* _Document segment_:
======

Three Ways to Save Time in the Client Proposal Process

Developing winning proposals and responses to RFPs takes enormous planning, strategy and execution from your team. And the restrictions brought on by COVID-19 have made the logistics more challenging.  RFP responses and the subsequent oral presentation can easily consume many 100’s of man-hours.  More as the stakes go up. 

Fortunately, there are ways your firm can find efficiencies to make it less taxing on your pursuit teams both in terms of actual time and mental capacity. 

Spend Time Gathering Data

You can never spend too much time trying to discern the prospect’s real motivations and goals. From the moment you begin developing a relationship with your prospect, your mission is to create as many points of contact as you can, and to get maximum value from every one. Make each moment with the prospect count. And please remember - these touchpoints aren’t interrogations. Try out your messaging. Bring insights. Show real interest in the individuals as well as their businesses.  Remember the importance of empathy as your prospect, like you, struggles with the pandemic.  All this will turn into trust and ultimately real data for you that will be invaluable in the pursuit.

======

[Dataset entries]
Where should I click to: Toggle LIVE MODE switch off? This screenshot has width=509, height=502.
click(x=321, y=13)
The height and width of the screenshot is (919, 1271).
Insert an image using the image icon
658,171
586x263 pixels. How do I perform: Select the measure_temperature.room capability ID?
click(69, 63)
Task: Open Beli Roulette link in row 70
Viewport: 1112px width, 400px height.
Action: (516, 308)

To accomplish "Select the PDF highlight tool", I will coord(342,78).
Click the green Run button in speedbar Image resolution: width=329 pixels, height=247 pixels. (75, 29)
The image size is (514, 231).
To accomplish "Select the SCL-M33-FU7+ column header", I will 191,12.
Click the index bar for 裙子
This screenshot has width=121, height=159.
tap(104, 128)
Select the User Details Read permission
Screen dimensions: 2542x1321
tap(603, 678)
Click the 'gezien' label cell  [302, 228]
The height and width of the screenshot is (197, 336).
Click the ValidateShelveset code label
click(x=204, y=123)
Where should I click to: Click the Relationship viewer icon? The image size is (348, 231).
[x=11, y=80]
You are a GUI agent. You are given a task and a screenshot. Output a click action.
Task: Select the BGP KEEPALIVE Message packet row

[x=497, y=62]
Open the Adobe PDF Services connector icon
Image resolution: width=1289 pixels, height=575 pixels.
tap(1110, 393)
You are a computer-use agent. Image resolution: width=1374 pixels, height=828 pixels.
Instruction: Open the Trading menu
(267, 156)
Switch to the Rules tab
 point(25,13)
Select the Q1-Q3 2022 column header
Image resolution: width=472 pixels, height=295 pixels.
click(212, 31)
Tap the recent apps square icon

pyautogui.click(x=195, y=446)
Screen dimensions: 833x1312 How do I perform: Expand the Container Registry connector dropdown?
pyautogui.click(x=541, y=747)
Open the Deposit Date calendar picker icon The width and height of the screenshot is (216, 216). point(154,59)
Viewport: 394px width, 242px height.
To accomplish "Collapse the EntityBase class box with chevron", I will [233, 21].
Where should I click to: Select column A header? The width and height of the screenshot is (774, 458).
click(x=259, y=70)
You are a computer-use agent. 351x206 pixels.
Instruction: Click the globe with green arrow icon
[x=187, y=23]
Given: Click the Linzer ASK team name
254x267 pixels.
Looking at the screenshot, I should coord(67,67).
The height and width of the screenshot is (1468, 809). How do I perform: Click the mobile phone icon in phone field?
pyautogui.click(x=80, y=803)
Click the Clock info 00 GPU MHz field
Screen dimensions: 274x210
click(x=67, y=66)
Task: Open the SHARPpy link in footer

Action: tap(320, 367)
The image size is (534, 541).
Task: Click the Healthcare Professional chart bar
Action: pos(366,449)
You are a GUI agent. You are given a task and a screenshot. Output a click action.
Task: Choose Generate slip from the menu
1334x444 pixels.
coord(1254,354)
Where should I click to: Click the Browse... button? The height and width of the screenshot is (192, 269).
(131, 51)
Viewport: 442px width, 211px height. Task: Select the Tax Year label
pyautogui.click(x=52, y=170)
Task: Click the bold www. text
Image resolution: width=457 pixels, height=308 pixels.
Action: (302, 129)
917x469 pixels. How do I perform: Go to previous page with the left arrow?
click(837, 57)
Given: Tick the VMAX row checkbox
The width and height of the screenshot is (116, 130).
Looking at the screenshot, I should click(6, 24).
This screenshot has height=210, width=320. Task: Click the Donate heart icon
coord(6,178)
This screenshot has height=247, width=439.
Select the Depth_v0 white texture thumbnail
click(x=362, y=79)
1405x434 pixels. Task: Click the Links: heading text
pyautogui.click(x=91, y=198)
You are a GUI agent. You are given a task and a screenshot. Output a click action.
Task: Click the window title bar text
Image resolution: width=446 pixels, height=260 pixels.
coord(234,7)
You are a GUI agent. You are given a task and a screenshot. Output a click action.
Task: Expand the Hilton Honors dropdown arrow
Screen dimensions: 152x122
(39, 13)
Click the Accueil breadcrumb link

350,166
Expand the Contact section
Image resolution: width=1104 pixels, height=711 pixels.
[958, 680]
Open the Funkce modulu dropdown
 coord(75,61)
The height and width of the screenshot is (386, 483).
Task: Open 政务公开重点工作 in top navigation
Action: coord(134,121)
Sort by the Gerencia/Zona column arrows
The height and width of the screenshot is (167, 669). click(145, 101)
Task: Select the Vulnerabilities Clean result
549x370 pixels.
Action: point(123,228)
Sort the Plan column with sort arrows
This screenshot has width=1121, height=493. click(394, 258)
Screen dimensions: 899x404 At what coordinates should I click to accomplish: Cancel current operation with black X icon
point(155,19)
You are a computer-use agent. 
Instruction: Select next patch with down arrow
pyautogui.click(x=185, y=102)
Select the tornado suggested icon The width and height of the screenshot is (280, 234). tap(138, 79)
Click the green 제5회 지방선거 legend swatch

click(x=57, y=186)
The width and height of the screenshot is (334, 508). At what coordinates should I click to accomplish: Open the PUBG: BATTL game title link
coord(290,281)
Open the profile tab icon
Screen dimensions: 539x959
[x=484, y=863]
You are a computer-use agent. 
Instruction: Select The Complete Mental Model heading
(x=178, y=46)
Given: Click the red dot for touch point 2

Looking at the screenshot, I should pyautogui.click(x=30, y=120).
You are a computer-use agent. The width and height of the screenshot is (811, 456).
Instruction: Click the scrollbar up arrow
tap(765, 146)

======

* _Task objective_: In the article on client proposals, what can RFP responses and the oral presentation that follows easily consume? These rows are separate material and have no connection to the article on client proposals.

* _Task answer_: Many hundreds of man-hours.